6 August 2017

With Likely Tata Exit And RCom Tottering, Telecom May Be An Oligopoly Of Three Private Operators By 2020

R Jagannathan

By 2019 or 2020, we will have a private sector oligopoly in telecom, with government-owned BSNL as the only balancing factor.

The government should quickly put BSNL on the block, when a good price may be available, and not after three years, when it will be candidate for becoming the next Air India.

It has been clear for a while that the Tatas will be the next wicket to fall in the hyper-competitive telecom industry, where the entry of Reliance Jio with very low data tariffs has pushed most of the big players into losses.

The last one year has seen Vodafone announce a merger with Idea Cellular, Airtel acquiring Telenor, and Reliance Communications huffing and puffing to repay debts even as its merger with Sistema and Aircel is still to be completed.

This leaves only the Tatas with a depleting sack of subscribers – a meagre 45 million, the lowest in the industry (excluding government-owned MTNL), and falling fast. In May, according to Telecom Regulatory Authority of India (Trai) data, Tata lost 2.1 million subscribers, the highest in the industry.

This offers us a key insight: customers may be forcing a consolidation even if bankers and debtors are gung-ho about it.

Customer acquisition (or loss) trends in May indicate how users are slowly migrating to service providers who they think will remain in business.

Airtel and Jio had the highest subscriber additions of 2.09 million and 4.78 million in May, followed by BSNL and Vodafone with 1.35 million and 1.13 million.

Others added either marginally or lost users, with Tatas losing the most, followed by Telenor, which is anyway winding down following the sale to Airtel.

That BSNL added more subscribers that Vodafone and Idea put together (1.35 million versus 1.13 million plus 0.19 million), suggests that customers believe that BSNL will always be there, even if the rest cop out.

The new pecking order based on announced mergers, in terms of subscribers, is Vodafone + Idea (407 million), Airtel + Telenor (326 million), Reliance Communication + Sistema + Aircel (177 million), Jio (117 million), and BSNL + MTNL (107 million).

The odd one out is Tata, with just 45 million. It is not a huge addition for anybody except Jio and BSNL, though Airtel may want to buy purely to pre-empt Jio from gaining.

Ever since N Chandrasekaran took over as chairman of Tata Sons last February, plans to get out of telecom have been fast-forwarded, but there has not been much progress due to the complex nature of the deal the Tatas seem to want. The Tatas have four entities in the telecom/DTH space - Tata Teleservices, which is unlisted, Tata Tele (Maharashtra), which is listed, Tata Communications, which is unlisted, and Tata Sky, the DTH operator, which too is unlisted. Between them they have over Rs 48,000 crore in debt. The Tatas, according to reports, want a deal in which all of them are sold as a package, when only Tata Communications and Tata Sky are profitable.

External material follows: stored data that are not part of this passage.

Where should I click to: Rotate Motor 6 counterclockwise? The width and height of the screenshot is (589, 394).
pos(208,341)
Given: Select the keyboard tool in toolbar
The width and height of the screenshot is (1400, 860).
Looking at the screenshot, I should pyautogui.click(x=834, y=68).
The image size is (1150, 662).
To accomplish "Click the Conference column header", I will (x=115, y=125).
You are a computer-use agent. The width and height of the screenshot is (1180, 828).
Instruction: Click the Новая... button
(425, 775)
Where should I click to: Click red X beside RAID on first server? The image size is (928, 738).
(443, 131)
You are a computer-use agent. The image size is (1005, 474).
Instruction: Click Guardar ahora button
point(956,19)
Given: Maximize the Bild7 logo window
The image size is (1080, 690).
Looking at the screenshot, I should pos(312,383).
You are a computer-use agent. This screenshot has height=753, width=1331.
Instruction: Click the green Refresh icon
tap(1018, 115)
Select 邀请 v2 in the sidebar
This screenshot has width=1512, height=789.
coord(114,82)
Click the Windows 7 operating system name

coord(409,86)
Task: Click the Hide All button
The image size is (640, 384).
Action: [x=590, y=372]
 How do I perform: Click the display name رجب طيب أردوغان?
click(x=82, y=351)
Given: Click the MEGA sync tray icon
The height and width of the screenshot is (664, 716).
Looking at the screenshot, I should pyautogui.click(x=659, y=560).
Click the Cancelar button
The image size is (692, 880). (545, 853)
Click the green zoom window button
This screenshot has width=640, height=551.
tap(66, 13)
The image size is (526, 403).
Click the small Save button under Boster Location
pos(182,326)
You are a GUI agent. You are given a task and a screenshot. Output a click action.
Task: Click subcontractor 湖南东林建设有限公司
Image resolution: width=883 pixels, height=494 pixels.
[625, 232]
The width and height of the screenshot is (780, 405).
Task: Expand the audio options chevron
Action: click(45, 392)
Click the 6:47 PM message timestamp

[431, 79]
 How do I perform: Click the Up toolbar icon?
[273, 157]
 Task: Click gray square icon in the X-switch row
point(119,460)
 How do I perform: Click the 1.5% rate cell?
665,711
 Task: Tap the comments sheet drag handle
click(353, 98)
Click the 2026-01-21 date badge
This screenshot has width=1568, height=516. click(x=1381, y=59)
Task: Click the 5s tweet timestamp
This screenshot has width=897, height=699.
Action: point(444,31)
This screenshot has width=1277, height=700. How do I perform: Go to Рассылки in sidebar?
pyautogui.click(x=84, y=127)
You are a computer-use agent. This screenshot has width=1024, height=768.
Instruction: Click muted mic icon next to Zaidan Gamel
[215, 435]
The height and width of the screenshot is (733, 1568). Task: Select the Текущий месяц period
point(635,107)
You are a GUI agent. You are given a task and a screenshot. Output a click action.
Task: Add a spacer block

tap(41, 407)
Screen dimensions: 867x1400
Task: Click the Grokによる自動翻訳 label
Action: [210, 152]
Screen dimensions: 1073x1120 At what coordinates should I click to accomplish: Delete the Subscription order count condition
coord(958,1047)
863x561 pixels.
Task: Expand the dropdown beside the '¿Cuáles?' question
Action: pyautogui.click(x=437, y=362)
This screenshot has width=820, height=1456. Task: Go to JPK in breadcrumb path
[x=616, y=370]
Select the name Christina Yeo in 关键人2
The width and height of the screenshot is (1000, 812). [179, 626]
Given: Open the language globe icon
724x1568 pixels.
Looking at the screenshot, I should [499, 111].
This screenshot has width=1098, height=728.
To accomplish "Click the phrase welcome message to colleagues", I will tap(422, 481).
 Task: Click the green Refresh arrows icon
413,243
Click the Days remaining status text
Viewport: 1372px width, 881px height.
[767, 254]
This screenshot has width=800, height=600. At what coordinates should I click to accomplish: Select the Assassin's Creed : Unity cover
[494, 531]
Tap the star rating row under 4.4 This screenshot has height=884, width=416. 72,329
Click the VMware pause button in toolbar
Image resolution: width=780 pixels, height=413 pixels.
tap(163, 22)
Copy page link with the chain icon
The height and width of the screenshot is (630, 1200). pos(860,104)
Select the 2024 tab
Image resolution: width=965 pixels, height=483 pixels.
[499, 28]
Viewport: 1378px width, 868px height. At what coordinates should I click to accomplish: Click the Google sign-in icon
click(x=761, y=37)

The Economic Times today (4 August) reported that Bharti Airtel has cooled off on talks with the Tatas as its investors may not want a complex deal; another report, in The Times of India, said that the Tatas are now exploring a deal with Reliance Industries.

Among private players, only Bharti Airtel and Reliance Jio make sense for a sale, since only they can afford the huge debts that will come along with the purchase.

A third possibility is sale to the government-owned BSNL, but given the bureaucracy and political scrutiny associated with any government company, it is easily the least likely option to be chosen.

The bottomline is this: one can be sure that the Tatas will be out by the end of this fiscal year. That leaves five major players, Airtel, Vodafone-Idea, Jio, RCom, and BSNL.

But if one assumes that RCom will finally have to exit too (can one imagine two Reliance companies in the same space forever?), we have the intriguing possibility that only three large private players will remain.

When this happens, the huge gains customers have made in terms of low tariffs from hyper competition will end.

By 2019 or 2020, we will have a private sector oligopoly in telecom, with government-owned BSNL as the only balancing factor.

The government should quickly put BSNL on the block, when a good price may be available, and not after three years, when it will be candidate for becoming the next Air India.